Please write out exactly the lines of the data below from the line holding "Globaalit ilmiöt (221, 2209)" through the line holding "Puuhanurkka (217, 2415)", and leave out the rest.

▶ [Exercise materials]:
□ □ □

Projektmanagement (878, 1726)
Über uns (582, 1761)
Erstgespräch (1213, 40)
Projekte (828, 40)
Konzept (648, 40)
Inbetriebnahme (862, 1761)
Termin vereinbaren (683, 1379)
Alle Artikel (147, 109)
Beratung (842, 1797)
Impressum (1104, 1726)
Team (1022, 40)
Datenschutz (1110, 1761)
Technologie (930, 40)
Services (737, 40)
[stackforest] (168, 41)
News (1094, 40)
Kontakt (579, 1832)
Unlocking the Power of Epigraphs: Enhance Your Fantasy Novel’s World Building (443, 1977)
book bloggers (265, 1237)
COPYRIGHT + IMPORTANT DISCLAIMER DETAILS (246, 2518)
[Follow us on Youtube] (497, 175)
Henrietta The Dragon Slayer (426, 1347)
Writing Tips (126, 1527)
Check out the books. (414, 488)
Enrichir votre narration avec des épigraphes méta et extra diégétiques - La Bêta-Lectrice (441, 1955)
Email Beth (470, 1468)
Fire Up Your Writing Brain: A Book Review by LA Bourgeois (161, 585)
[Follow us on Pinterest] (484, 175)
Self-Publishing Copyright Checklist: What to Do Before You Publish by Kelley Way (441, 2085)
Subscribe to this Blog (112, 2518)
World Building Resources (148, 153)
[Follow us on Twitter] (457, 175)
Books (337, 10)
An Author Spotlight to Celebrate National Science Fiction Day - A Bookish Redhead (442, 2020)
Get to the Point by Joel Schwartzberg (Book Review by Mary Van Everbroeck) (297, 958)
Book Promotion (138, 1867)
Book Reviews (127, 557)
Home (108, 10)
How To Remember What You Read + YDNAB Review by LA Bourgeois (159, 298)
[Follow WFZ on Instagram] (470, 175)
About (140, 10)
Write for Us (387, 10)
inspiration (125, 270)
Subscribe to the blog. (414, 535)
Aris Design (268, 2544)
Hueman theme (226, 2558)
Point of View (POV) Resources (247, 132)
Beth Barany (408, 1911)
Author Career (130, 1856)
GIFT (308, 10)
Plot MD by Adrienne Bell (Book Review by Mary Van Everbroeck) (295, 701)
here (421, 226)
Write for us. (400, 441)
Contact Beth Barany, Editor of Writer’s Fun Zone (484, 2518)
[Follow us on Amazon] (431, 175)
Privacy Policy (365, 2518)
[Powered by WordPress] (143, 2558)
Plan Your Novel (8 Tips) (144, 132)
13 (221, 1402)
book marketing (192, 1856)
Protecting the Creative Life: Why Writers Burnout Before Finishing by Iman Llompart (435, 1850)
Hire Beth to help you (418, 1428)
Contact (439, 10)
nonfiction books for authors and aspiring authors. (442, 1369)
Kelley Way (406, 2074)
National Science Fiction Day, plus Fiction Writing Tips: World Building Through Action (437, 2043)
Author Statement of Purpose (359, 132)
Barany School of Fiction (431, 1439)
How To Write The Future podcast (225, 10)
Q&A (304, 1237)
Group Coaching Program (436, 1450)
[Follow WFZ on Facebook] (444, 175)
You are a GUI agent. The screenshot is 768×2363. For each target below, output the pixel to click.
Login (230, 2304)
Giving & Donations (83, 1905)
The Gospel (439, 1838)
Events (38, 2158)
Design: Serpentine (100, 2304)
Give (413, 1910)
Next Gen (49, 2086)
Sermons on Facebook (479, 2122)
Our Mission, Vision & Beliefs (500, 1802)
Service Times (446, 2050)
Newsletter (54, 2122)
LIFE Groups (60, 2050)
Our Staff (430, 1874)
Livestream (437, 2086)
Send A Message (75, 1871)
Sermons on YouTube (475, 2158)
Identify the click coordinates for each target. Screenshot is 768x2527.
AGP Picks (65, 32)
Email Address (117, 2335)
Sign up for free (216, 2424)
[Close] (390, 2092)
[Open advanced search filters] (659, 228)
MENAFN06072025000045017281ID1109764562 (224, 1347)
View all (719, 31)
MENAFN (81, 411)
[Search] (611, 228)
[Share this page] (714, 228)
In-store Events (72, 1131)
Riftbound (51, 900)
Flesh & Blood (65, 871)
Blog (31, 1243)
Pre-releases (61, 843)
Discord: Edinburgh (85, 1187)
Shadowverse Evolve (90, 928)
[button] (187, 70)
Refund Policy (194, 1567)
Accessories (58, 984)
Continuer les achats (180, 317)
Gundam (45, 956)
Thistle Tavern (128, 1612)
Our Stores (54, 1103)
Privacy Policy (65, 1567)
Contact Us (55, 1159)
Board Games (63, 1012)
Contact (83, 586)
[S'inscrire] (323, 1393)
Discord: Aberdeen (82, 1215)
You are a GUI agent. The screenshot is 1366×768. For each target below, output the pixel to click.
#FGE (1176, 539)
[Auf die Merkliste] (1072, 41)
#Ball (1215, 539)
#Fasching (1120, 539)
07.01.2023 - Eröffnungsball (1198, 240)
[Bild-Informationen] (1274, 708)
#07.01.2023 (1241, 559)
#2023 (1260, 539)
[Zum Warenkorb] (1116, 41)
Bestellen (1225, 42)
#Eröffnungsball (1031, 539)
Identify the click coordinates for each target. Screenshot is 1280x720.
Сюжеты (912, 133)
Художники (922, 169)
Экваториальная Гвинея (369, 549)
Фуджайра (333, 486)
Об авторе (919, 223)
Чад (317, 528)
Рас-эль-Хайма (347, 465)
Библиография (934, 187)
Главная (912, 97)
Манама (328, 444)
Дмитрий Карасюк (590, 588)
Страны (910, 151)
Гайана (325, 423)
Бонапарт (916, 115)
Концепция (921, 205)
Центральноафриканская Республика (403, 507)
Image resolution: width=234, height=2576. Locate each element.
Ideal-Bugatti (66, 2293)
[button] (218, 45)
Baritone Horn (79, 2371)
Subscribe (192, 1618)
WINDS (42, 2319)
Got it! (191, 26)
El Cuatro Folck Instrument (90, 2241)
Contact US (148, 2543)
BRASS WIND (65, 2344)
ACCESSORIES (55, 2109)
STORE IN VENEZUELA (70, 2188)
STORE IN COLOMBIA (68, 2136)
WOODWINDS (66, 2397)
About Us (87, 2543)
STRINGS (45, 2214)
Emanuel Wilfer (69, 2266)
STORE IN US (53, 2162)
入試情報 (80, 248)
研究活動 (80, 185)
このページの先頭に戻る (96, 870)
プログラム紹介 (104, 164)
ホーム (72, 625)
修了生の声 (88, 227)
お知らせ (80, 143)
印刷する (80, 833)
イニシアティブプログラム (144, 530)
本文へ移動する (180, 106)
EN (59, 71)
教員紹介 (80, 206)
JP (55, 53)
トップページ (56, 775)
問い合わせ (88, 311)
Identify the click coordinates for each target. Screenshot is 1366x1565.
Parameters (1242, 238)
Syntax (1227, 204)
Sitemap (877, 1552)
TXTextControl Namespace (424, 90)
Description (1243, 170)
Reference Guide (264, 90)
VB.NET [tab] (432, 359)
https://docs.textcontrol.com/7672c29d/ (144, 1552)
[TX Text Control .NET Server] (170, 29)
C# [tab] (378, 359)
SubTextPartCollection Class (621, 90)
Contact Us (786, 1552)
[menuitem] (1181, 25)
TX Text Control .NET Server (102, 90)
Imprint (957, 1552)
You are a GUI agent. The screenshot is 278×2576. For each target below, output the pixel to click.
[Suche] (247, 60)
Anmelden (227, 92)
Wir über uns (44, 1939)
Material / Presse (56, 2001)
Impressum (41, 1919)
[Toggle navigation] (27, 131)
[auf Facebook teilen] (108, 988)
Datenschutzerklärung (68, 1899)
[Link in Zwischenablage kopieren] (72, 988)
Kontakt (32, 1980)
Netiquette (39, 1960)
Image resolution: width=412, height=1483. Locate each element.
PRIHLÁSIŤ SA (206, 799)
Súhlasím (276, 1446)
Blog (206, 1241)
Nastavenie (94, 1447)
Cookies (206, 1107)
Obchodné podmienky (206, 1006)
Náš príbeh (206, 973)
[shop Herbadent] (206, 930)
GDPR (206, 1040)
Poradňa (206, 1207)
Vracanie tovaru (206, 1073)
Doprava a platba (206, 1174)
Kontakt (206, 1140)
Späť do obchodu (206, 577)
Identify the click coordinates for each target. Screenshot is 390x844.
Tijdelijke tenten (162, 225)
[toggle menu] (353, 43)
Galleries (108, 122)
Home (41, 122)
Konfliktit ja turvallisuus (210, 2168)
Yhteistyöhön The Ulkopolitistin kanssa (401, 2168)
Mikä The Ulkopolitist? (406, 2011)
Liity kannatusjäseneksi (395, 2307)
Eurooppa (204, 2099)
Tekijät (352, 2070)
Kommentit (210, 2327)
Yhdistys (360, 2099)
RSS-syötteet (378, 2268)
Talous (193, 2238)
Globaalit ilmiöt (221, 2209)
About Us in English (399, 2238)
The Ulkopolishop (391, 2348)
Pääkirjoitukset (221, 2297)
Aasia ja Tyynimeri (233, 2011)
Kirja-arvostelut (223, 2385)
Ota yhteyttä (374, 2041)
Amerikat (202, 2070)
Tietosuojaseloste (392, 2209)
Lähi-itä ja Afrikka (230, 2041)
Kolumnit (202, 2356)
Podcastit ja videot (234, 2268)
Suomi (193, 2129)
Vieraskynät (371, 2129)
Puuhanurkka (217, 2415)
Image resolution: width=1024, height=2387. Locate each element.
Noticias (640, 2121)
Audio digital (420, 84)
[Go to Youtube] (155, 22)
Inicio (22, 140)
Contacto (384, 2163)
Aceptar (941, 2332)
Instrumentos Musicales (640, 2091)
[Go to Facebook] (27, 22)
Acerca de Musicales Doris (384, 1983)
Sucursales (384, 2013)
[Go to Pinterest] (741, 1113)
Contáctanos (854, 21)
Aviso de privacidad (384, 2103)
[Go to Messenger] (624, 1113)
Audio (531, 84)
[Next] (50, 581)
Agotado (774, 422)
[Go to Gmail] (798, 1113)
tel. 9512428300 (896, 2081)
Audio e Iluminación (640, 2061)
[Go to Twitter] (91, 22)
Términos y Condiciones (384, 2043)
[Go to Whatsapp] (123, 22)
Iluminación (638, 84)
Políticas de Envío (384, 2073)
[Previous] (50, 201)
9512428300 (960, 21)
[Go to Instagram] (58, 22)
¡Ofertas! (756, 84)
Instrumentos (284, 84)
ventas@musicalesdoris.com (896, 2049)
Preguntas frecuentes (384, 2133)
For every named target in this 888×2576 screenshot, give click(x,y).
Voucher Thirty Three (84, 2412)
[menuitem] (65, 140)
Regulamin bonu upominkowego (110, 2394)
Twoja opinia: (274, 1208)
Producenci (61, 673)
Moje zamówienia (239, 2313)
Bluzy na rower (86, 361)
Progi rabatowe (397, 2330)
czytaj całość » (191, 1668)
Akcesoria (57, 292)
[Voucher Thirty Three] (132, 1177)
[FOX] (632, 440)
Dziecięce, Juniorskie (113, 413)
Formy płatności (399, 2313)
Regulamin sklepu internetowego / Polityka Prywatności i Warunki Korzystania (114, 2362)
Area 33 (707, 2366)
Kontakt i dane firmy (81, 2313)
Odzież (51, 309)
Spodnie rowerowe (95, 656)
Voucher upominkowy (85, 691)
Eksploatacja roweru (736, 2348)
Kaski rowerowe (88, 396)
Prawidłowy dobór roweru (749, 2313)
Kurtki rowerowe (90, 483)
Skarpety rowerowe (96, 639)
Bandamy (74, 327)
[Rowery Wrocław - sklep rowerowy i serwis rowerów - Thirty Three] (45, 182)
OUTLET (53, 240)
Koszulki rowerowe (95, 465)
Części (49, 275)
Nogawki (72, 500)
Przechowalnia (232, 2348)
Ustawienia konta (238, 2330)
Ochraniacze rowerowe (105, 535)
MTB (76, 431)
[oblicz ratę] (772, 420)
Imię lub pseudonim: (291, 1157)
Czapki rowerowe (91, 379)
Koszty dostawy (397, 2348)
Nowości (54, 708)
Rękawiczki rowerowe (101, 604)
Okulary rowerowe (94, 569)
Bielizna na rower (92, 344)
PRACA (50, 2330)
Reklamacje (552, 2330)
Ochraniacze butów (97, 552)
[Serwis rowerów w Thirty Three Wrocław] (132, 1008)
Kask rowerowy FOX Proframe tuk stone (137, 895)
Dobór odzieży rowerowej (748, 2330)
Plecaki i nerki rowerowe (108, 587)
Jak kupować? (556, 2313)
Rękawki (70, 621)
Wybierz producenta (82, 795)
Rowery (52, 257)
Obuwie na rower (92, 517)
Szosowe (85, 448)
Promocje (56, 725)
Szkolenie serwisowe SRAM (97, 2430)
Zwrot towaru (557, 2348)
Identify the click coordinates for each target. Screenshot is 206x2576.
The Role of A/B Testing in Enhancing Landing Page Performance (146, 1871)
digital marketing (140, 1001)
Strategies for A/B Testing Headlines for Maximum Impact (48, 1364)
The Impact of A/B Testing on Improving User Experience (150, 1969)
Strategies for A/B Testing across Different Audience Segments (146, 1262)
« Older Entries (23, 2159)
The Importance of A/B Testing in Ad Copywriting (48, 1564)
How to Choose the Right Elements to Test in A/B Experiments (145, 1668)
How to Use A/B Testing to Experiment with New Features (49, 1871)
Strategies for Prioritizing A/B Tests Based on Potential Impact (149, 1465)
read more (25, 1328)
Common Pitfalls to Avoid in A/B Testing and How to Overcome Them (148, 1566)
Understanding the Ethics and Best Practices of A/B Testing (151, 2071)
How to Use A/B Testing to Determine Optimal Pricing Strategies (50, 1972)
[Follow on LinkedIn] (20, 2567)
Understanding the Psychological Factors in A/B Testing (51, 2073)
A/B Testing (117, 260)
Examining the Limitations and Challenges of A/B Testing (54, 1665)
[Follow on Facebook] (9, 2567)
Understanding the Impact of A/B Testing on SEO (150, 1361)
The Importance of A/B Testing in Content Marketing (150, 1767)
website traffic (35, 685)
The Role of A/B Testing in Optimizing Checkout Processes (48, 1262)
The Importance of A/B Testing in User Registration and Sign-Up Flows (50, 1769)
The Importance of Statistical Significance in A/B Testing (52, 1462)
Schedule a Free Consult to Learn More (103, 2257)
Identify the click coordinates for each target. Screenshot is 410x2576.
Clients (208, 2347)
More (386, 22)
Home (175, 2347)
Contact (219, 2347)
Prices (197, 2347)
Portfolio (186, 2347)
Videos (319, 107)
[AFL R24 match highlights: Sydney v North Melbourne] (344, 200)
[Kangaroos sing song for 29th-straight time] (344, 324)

□ □ □

▶ [Completed task]:
Globaalit ilmiöt (221, 2209)
About Us in English (399, 2238)
The Ulkopolishop (391, 2348)
Pääkirjoitukset (221, 2297)
Aasia ja Tyynimeri (233, 2011)
Kirja-arvostelut (223, 2385)
Ota yhteyttä (374, 2041)
Amerikat (202, 2070)
Tietosuojaseloste (392, 2209)
Lähi-itä ja Afrikka (230, 2041)
Kolumnit (202, 2356)
Podcastit ja videot (234, 2268)
Suomi (193, 2129)
Vieraskynät (371, 2129)
Puuhanurkka (217, 2415)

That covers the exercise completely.